Comento sobre o nascimento da filha de uma amiga, uma gestação que não pude acompanhar de perto devido ao isolamento, mas que não me impediu de celebrar a força tão selvagem com que, em suas vezes de bicho-mulher, ela trouxe ao mundo uma pequena grande Maria. Vendo as fotografias de alguns momentos do parto, uma em especial conversou forte comigo: estava ela gritando um sorriso com sua cria no colo, os olhos apertados de tanta gratidão que transbordava, me permitindo sentir e fixar nas minhas lembranças, muito claramente, uma das mais poderosas personificações do amor. Trouxe comigo, entre lágrimas, a certeza de que milagres não são feitos de grandes gestos: é natural, muito sóbrio. Abrir os olhos é o mais cotidiano deles.

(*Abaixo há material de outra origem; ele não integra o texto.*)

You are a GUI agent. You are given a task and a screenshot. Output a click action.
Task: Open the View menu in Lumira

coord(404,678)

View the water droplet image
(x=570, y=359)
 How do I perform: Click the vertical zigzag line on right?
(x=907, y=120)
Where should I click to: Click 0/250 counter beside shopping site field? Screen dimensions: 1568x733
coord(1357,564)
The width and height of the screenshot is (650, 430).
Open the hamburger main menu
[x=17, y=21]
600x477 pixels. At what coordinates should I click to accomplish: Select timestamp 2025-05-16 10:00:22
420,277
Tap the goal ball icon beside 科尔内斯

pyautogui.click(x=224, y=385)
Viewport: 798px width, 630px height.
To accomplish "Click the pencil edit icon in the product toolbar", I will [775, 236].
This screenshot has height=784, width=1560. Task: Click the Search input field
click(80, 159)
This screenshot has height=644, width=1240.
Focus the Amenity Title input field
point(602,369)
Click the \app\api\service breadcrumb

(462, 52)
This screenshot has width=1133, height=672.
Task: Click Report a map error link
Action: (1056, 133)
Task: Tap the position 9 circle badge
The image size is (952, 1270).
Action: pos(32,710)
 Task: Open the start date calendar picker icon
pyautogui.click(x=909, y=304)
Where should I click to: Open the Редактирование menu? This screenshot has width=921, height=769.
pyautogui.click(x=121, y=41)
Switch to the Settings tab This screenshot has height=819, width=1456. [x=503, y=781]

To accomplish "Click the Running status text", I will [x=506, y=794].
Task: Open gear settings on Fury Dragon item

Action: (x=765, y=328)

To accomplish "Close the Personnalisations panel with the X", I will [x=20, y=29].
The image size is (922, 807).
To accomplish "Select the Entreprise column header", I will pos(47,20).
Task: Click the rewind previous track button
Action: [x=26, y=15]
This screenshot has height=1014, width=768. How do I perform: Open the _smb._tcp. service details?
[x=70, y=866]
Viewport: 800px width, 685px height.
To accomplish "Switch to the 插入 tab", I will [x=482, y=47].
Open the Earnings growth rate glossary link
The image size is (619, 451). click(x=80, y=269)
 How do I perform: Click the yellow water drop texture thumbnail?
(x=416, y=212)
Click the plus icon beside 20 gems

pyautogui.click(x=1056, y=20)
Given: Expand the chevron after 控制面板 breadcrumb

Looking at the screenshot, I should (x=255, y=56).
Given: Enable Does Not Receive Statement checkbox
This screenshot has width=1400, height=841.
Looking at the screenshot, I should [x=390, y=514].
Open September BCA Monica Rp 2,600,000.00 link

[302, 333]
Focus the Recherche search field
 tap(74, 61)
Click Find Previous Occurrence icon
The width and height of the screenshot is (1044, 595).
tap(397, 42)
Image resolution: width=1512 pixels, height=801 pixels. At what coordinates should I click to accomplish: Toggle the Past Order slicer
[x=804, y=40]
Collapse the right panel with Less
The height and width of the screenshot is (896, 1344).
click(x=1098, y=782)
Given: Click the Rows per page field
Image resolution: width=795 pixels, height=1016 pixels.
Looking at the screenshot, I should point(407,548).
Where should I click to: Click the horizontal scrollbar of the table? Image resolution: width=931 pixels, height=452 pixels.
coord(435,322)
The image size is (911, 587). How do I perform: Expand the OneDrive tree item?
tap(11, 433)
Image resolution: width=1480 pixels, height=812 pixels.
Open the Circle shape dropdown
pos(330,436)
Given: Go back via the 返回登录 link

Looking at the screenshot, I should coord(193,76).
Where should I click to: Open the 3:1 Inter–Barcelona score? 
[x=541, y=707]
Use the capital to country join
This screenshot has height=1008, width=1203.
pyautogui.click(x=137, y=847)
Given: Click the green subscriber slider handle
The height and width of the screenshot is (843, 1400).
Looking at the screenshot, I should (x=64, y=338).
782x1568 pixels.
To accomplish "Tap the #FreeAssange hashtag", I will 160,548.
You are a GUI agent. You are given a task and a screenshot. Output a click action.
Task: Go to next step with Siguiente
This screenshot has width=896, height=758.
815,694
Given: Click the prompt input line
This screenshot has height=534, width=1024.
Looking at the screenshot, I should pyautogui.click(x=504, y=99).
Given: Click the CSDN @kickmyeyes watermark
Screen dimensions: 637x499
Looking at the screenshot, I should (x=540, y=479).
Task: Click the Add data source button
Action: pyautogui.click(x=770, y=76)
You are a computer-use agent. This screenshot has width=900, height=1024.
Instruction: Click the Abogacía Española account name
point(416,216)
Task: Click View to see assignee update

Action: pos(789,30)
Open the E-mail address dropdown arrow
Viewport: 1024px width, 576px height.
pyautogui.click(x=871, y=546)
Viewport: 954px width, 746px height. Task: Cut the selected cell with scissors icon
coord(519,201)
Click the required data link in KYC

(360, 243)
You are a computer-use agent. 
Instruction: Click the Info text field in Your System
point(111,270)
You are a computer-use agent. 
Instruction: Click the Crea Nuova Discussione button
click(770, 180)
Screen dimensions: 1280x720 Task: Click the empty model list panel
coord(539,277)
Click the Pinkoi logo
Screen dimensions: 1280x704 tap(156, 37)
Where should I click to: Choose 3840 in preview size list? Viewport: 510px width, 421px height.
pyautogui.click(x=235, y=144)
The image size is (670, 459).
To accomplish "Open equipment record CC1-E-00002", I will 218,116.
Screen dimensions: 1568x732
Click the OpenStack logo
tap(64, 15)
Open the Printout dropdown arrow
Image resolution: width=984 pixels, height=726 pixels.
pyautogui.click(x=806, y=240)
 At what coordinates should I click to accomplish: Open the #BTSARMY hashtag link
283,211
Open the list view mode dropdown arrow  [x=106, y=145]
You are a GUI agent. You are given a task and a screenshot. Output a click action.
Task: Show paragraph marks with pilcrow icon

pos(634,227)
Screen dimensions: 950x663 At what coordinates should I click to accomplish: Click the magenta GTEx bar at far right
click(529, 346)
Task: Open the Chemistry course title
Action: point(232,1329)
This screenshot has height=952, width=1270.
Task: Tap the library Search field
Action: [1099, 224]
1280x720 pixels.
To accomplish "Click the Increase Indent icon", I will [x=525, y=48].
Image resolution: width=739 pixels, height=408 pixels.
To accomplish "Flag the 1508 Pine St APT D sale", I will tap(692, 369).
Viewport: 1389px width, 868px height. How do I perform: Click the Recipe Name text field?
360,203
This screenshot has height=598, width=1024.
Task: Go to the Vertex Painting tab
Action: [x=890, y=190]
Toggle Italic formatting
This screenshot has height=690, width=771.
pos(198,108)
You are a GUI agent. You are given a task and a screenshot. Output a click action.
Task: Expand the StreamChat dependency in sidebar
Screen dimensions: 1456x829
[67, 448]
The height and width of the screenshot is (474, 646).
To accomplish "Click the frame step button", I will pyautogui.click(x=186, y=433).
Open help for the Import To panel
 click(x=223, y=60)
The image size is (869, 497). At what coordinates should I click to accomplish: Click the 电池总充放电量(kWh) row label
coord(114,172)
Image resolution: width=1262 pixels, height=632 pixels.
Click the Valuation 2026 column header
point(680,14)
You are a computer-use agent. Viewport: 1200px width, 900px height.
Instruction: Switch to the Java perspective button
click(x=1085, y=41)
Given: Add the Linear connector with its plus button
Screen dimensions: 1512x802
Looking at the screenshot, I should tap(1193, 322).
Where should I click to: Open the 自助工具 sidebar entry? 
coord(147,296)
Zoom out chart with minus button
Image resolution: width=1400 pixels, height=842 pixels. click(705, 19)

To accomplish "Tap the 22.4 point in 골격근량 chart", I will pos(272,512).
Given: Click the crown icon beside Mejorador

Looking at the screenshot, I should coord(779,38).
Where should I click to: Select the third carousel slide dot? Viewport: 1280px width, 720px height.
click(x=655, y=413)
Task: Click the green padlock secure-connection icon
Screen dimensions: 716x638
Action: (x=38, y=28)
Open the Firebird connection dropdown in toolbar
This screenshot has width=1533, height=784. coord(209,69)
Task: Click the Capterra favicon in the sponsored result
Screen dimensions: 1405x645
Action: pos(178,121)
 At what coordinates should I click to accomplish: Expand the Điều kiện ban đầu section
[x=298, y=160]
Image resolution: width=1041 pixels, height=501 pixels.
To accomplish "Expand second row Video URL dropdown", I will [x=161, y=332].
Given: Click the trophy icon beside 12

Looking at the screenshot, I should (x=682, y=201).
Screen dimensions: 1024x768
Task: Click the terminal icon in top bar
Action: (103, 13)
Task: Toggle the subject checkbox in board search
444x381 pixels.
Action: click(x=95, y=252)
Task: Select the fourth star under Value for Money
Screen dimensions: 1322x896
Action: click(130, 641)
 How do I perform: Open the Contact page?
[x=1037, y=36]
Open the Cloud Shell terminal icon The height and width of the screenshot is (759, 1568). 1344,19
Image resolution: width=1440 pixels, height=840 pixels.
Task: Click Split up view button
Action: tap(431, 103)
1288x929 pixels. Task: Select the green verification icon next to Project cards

Maria chegou me lembrando de não esquecer que estar vivo é festa.
Enquanto seguimos andando, eu e minha vó, olhamos muito o céu. Nosso caminho é o mesmo, todos os dias, mas agora somos sabedoras de nuvens, de vento, de lugares que o sol prefere, da cor que ele aquarela os espaços enquanto cai em cada um dos lados. Na última curva, subimos uma rua aladeirada. Percebo que diminui a velocidade dos passos e, como num presente trazido pela primavera, avança em mim um cheiro louco de jasmim. Inspiro, suspiro e simultaneamente, sem escusa, o aroma invade o lado de dentro da minha máscara. Questiono se ela também sente: pelo terceiro dia, me diz que não. Coloca em dúvida minha fala de quem já enxergou o jasmineiro do outro lado do muro — se ela não vê, estou errada. Sorrio embevecida enquanto ela descobre as flores que aparecem na mangueira isolada em meio àquele loteamento deserto.
Na etapa final, em linha reta, o sol vai se pondo em nossa frente. Ela aponta, eu aponto, os desenhos começam. Comparamos se está mais bonito que o de ontem e questionamos se estará mais belo amanhã. Às vezes fotografo, às vezes ela reclama que não dá pra olhar direto — seus olhos azuis contrastam e se fecham. Mostro a imagem no meu telefone e ela elogia. Não sabe da nova coleção que comecei a fazer em silêncio: nossa jornada muito juntas, nossos olhares que agora olham mais parecidos, um monte de ontem que ela conta e eu guardo no colo para nomear quando chegar minha vez de contar, e um sem-fim de pores do sol.
Na esquina encontramos meu irmão e o cachorro, exaustos. Entramos no carro. Ela reclama um cansaço e diz que não virá no dia seguinte. Sorrimos os três. Todos sabemos o pacto silencioso que percorre esse movimento diário. Voltaremos. Sentimos como ela pisa mais forte a cada dia, mostrando que viver é gastar a vida, sem perigo de esbanjar. Existe sempre troco e nós nunca contamos, preferimos juntar para esticar até quando der. E sempre dá.
Mas vó, se foi Deus que fez o céu, o que ele usou?, questionava a você meu pai, menino. Ainda não sabia a resposta naquele dia, mas agora explico: usou a mesma combinação lúdica que cabe nos teus olhos. É pelo azul que você sempre se guiou. E eu sigo.